Find every line in the records below that holds the word "icon", and copy each one.
***** Exercise input *****
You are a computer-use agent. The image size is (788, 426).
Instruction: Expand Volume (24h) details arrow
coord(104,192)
*****
***** Exercise input *****
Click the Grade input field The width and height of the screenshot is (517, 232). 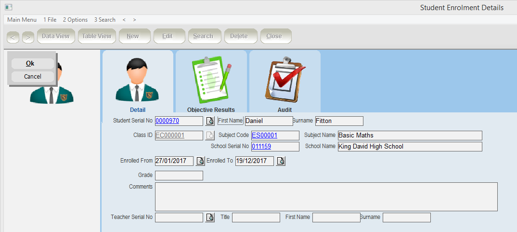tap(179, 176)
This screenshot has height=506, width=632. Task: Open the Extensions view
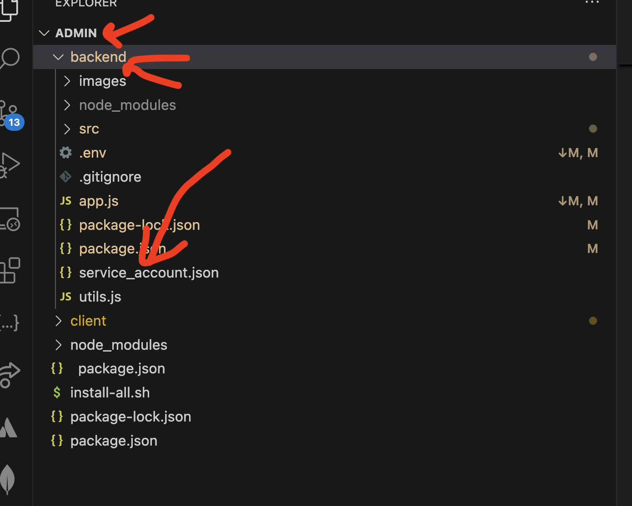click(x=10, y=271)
*****
***** Exercise input *****
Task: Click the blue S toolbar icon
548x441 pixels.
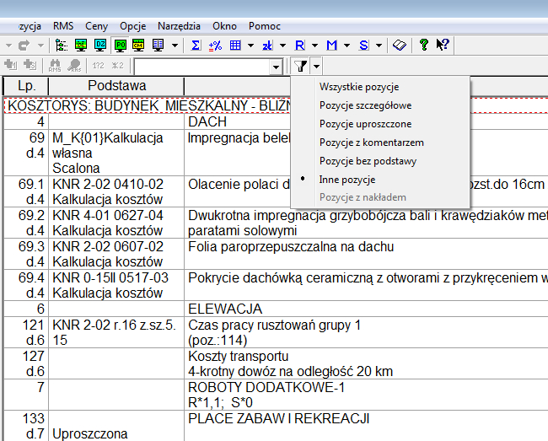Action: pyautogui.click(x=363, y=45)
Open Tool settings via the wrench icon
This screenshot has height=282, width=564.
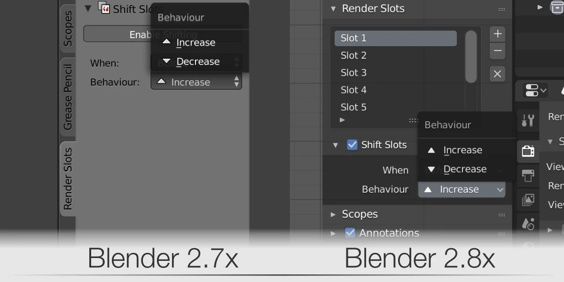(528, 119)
*****
_The answer:_
Task: Click the blue S toolbar icon
Open Tool settings via the wrench icon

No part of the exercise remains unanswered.